Today Noel wired the upstairs subpanel. We are that much closer to having good wiring in the entire house.

It turned out that he did a good job putting the conduit together, because there was no need for the use of the vacuum cleaner in fishing a rope through the conduit; the fish tape just went through smoothly. This is good because I was a little unsure about the vacuum trick: you tie a ball of wadded up paper onto the end of a long piece of string, stuff it in the conduit, and vacuum it up to the top of the conduit. This seemed kind of iffy, and I am glad we did not have to test it and find it wanting.

Rope coming through the conduit in the upstairs subpanel

Here's a photo of the rope fished through the conduit.

Ready to pull the wires through the conduit

In the basement, Noel tied the rope to the ends of the wires to go through the conduit. You can see the fish tape lying there to the left, in its green plastic reel.

There are four wires: two hots, a neutral, and a ground (the green one). For those interested, they are AWG1, which allows us to run more power upstairs. We don't NEED all of that right now, but we might as well since we're running wires. At some point we may want to use an electric dryer upstairs (if we install solar panels), so now we have the wiring to do that.

Wires in the conduit

This is what the wires look like being pulled through the conduit by the rope. Noel had to tie two ropes together because the run was 55 feet long, and the rope was 50 feet long.

After pulling

And this is what it looked like from the basement after the wires were all pulled (there was an incident with the ground wire detaching from the bundle and having to be fished individually; it was worked out). The extra wire was trimmed off, and then Noel used a utility knife to strip the ends. They do sell special tools for stripping the wires, but given that we would have needed that tool only today and probably not ever again, it doesn't seem worth spending money on.

Coming out in the upstairs subpanel

And the top of the run. The red and white tape designate one of the hot wires and the neutral, so everything can be wired up properly at each end of the run. Crossing wires is bad bad bad.

And wired in place

Probably my most favourite thing about Noel is that this is what his wiring looks like. Nothing gives you a nice secure feeling like knowing the wires inside your walls are neat and tidy.

Hey, it takes all kinds of people to make a world.
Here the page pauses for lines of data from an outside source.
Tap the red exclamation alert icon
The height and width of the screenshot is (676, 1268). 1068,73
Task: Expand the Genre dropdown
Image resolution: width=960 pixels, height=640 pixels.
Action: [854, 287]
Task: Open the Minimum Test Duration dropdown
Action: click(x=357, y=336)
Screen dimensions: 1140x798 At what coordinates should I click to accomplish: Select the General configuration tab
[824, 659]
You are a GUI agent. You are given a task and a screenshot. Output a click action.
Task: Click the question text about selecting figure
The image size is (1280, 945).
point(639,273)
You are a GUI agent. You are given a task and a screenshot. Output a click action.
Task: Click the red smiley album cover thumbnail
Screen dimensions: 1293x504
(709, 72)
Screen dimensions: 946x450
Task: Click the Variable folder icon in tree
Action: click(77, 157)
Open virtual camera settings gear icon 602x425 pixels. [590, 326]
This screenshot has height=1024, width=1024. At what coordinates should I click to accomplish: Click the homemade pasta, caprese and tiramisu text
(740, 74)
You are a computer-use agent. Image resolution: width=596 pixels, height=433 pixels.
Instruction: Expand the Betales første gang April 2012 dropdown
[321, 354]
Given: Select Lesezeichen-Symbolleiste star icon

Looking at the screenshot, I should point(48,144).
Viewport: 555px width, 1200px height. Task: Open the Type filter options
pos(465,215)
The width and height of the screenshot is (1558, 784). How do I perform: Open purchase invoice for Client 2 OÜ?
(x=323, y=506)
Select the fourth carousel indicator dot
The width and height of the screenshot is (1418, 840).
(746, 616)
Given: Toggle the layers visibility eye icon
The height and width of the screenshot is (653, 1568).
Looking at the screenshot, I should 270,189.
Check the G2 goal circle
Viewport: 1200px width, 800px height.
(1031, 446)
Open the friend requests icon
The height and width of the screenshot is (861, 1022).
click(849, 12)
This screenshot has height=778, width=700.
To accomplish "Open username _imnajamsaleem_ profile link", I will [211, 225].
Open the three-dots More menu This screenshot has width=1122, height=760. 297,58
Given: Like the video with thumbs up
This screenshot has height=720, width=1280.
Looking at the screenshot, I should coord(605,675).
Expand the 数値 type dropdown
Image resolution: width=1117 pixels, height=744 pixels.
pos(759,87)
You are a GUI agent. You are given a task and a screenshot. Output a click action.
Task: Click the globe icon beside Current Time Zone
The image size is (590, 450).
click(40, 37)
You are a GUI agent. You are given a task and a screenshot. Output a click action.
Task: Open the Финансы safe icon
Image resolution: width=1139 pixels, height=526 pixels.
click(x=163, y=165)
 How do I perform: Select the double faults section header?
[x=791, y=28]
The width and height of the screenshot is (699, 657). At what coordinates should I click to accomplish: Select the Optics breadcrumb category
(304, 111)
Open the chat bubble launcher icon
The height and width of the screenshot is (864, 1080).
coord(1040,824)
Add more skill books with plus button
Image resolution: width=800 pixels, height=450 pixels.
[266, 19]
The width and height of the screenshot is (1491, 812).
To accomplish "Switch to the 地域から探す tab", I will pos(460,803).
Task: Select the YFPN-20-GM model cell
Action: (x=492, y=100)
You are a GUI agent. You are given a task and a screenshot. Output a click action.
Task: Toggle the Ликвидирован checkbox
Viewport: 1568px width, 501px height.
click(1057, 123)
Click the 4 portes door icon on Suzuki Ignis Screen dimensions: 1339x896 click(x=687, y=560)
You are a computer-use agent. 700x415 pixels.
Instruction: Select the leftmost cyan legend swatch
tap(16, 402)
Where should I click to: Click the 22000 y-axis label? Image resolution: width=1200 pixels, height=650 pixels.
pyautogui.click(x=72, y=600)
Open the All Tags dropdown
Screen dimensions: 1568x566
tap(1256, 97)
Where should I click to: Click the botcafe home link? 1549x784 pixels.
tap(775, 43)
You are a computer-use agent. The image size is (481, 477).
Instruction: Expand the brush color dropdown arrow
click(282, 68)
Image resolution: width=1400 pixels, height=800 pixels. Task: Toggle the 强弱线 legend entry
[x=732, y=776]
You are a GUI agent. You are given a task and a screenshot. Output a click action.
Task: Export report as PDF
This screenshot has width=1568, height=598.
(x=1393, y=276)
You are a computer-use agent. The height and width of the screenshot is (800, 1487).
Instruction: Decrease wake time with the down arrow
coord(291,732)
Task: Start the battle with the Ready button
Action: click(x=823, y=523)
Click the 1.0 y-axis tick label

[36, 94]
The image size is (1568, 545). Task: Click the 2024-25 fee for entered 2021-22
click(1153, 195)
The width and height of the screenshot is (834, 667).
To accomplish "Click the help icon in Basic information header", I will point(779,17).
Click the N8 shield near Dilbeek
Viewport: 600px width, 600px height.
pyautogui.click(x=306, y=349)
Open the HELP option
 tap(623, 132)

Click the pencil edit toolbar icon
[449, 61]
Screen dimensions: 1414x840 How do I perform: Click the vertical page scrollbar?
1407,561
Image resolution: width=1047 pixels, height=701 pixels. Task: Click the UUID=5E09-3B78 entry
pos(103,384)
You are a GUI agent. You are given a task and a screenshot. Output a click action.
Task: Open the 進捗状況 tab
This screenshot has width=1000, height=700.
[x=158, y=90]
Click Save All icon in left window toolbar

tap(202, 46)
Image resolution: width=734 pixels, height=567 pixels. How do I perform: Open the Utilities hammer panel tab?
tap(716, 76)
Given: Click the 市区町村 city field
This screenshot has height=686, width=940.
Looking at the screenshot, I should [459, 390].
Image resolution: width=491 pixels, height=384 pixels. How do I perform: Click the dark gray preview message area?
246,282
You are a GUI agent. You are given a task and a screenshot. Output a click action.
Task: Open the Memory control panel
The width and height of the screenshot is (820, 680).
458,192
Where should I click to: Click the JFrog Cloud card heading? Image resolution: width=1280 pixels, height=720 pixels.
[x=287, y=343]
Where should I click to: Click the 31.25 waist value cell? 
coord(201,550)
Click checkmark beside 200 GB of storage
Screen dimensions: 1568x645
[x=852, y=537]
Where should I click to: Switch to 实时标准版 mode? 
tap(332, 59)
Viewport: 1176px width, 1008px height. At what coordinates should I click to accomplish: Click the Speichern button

Wired into the junction box

Then there was a lot of struggling and shoving and a strategically placed screwdriver head, and Noel got the wires run from the outside main panel into the junction box, and wired up nicely with the wires to the upstairs subpanel. The ground for upstairs is still hanging there because the wire nut that ties the grounds together is not large enough to hold it, so some more supplies are in order. That can wait.

And in the meantime, last week the hall light suddenly stopped working. We don't know if the bulb is out or the extremely iffy "fixture" (if you can call bare wires sticking out of the ceiling a fixture at all) is to blame, but we decided to just not try to fix it and let the fix be handled as part of the mass upstairs rewiring to come. In the meantime, who knew I even used that light so much? Not me. So good timing on getting this far.